▶ [WORK TASK]: Please transcribe exactly the line that holds "The width and height of the screenshot is (744, 466)." and all lines that follow it to the end of the records below, omitting any pictures.

▶ [DATA PROVIDED]:

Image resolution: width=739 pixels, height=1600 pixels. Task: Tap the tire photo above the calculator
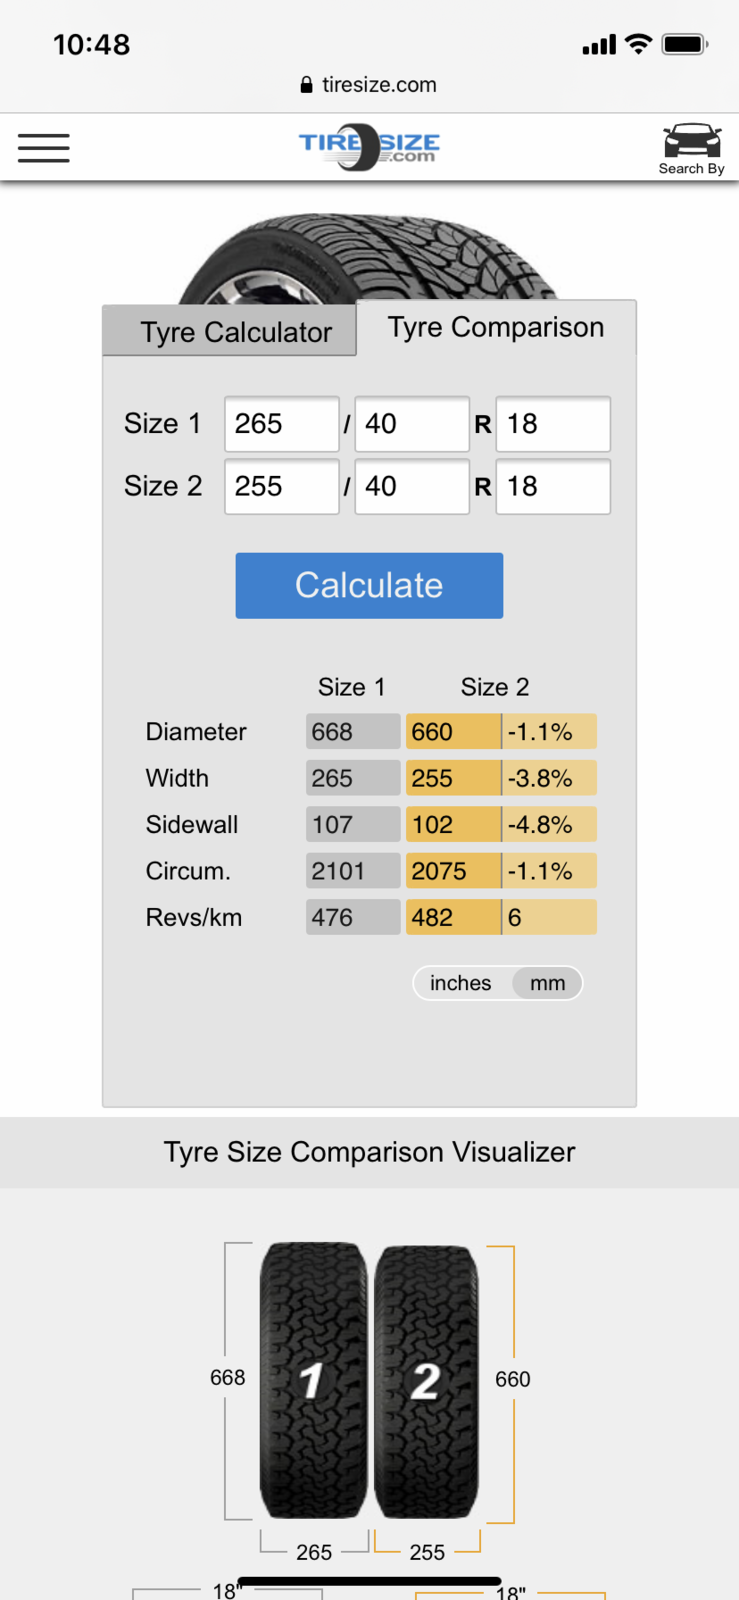pyautogui.click(x=366, y=259)
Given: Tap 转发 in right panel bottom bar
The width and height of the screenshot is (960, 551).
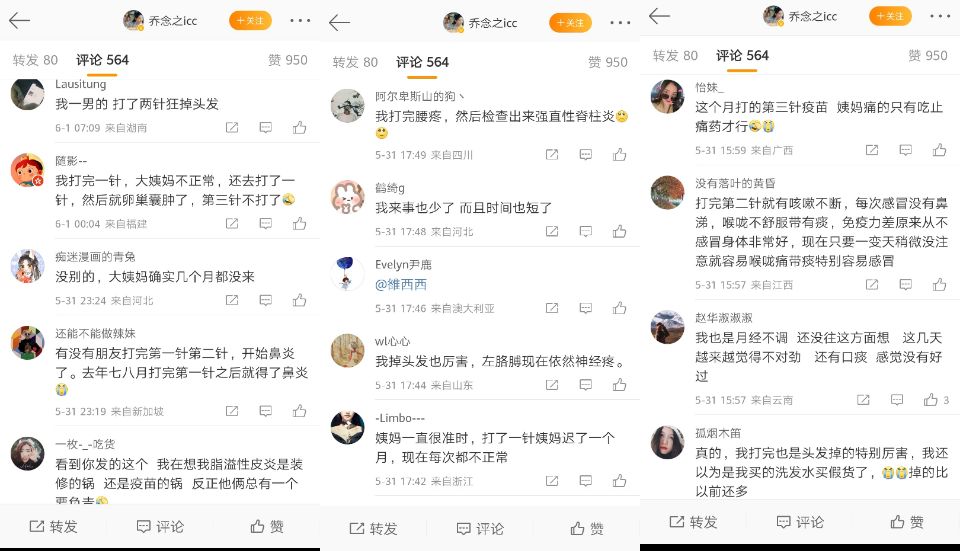Looking at the screenshot, I should coord(693,522).
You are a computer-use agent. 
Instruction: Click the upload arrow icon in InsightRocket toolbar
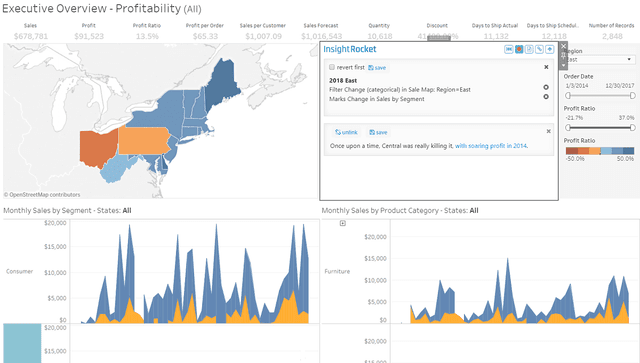(550, 49)
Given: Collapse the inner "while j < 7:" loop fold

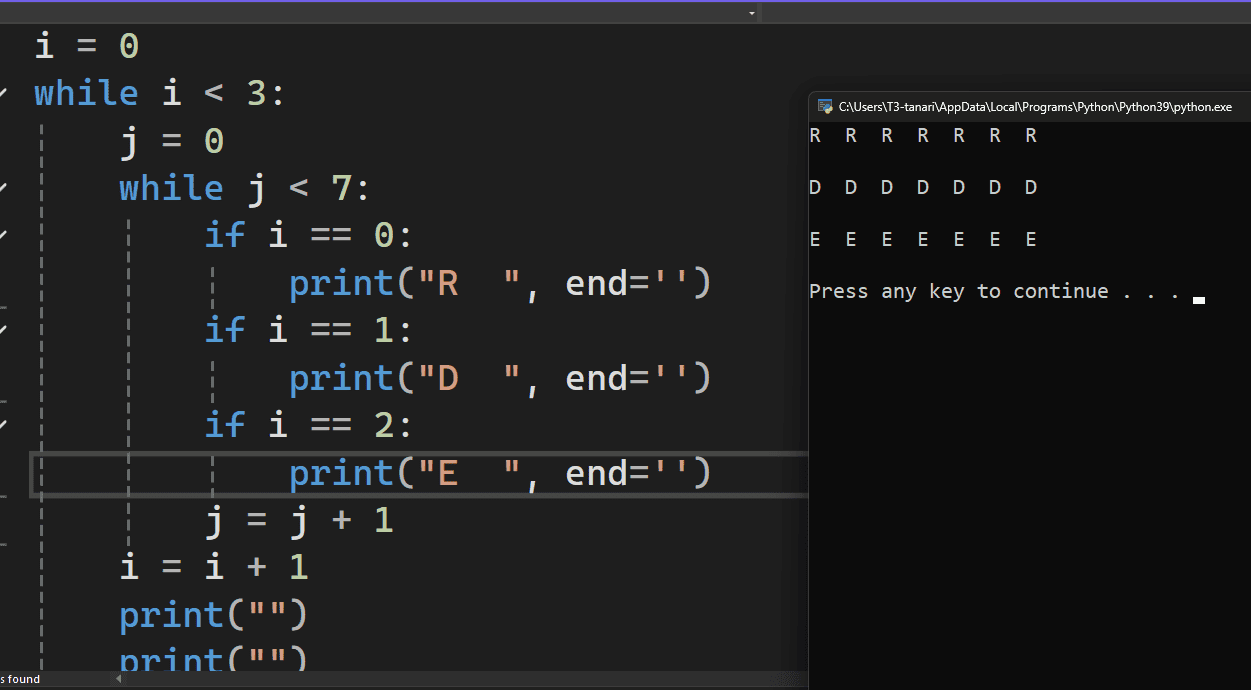Looking at the screenshot, I should (4, 187).
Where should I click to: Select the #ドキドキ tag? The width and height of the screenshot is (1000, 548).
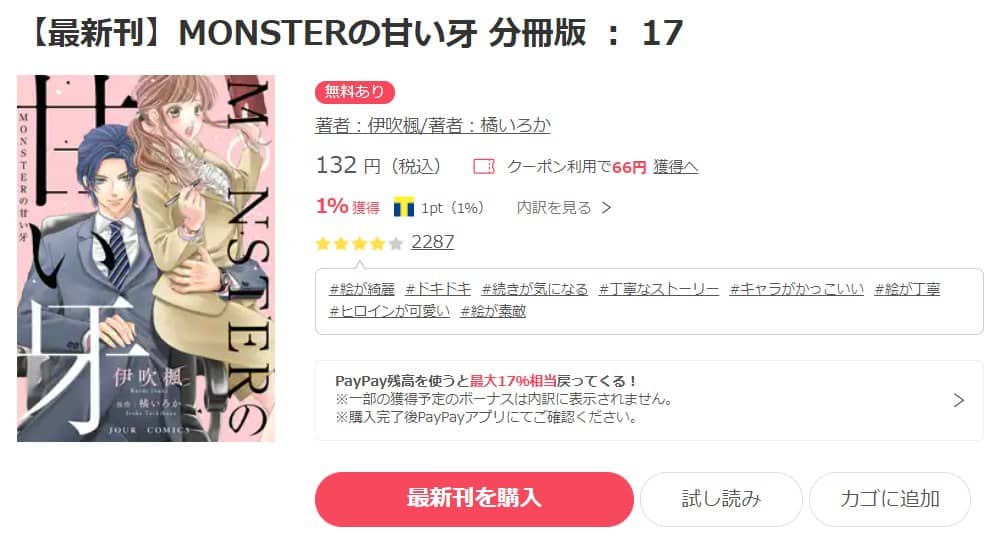coord(438,289)
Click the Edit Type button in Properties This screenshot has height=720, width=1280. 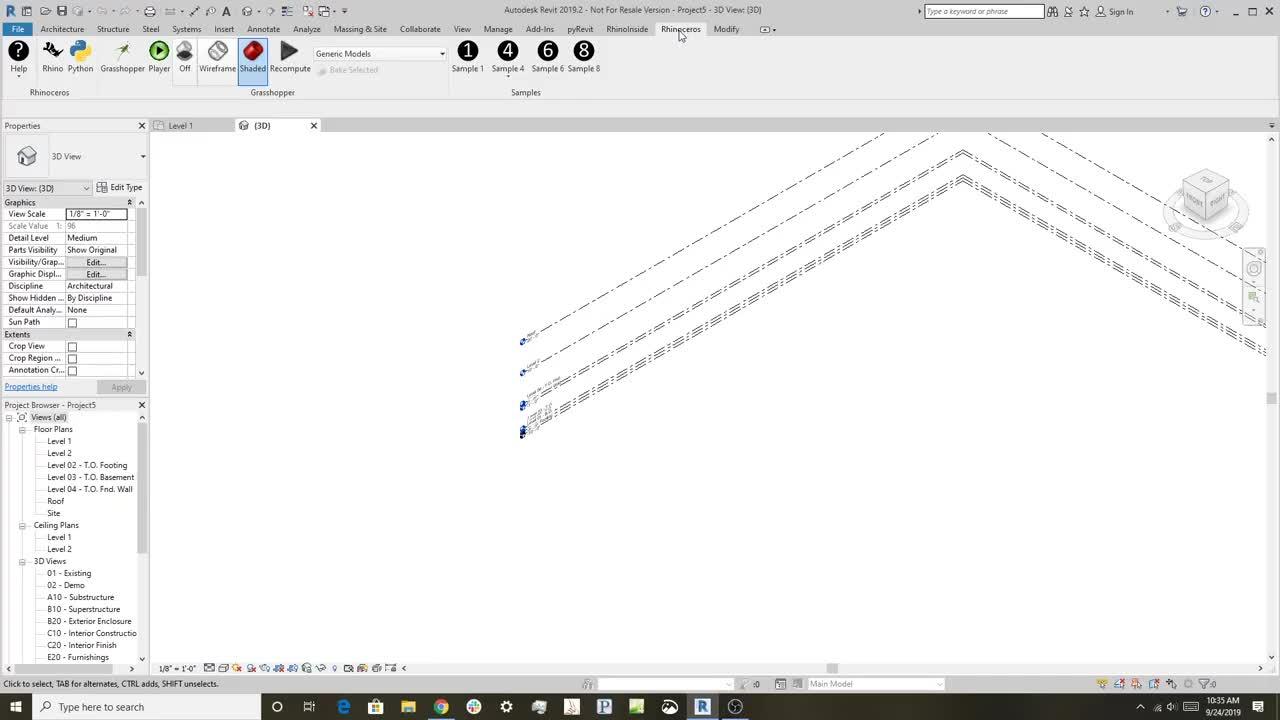click(x=122, y=187)
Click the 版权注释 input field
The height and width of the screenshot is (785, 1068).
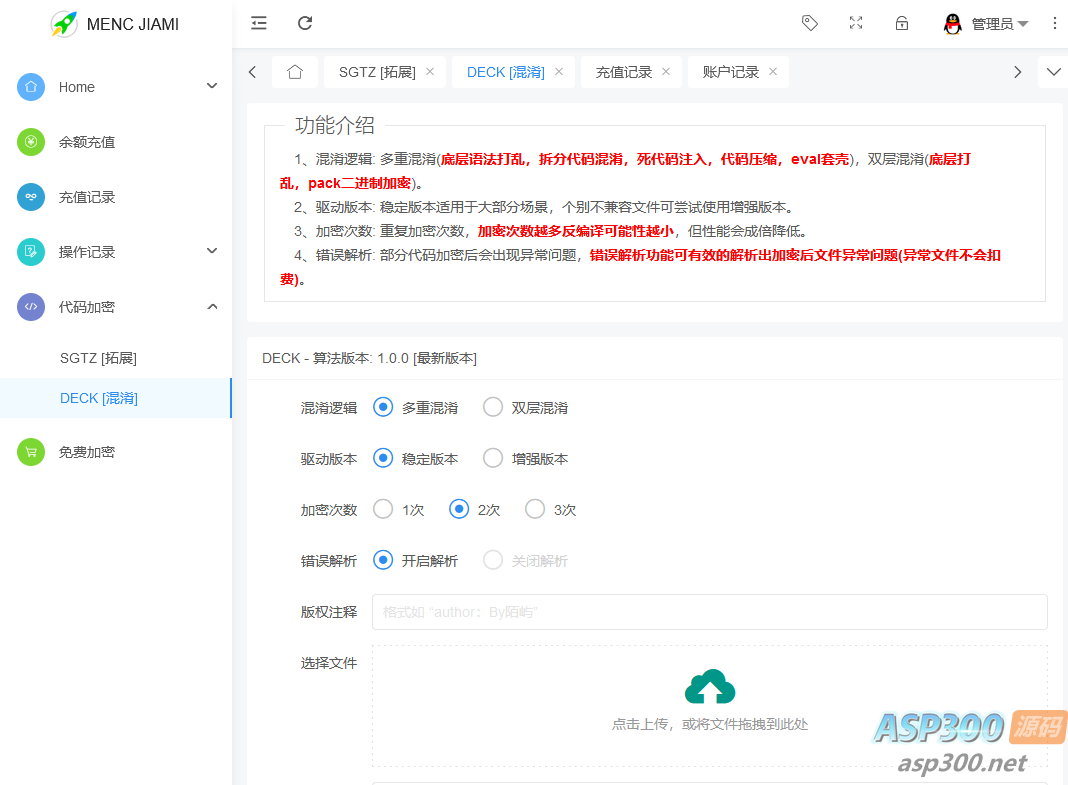point(709,611)
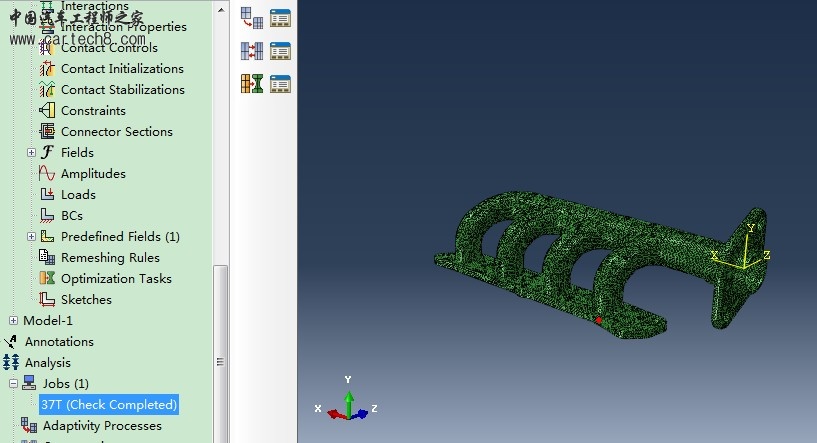Viewport: 817px width, 443px height.
Task: Open the Adaptivity Process Manager icon
Action: pos(280,50)
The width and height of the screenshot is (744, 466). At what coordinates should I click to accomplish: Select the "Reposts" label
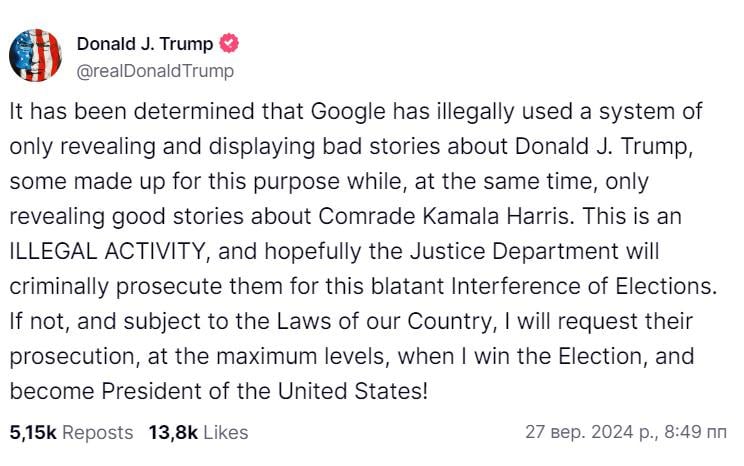pyautogui.click(x=99, y=432)
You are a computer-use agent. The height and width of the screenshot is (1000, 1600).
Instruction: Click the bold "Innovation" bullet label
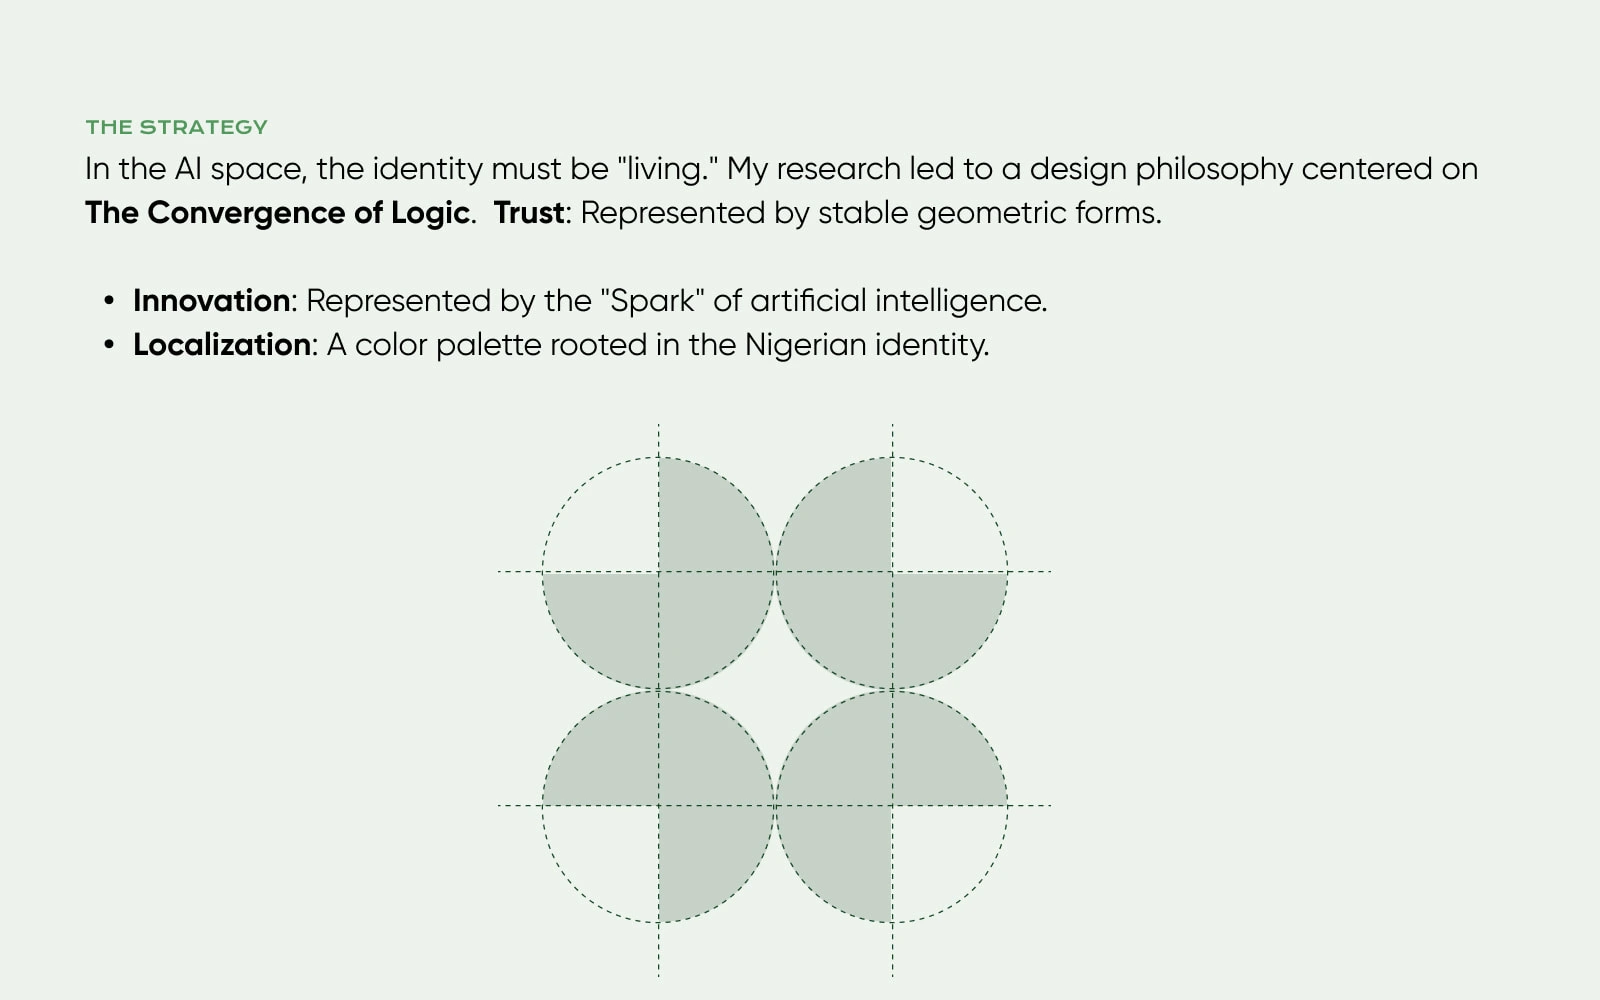point(211,301)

▶ [ANSWER FOR THIS EXERCISE]:
The width and height of the screenshot is (744, 466). At what coordinates should I click to accomplish: Select the "Reposts" label
pyautogui.click(x=99, y=432)
You are a computer-use agent. The height and width of the screenshot is (1000, 1600).
Instruction: Click the bold "Innovation" bullet label
point(211,301)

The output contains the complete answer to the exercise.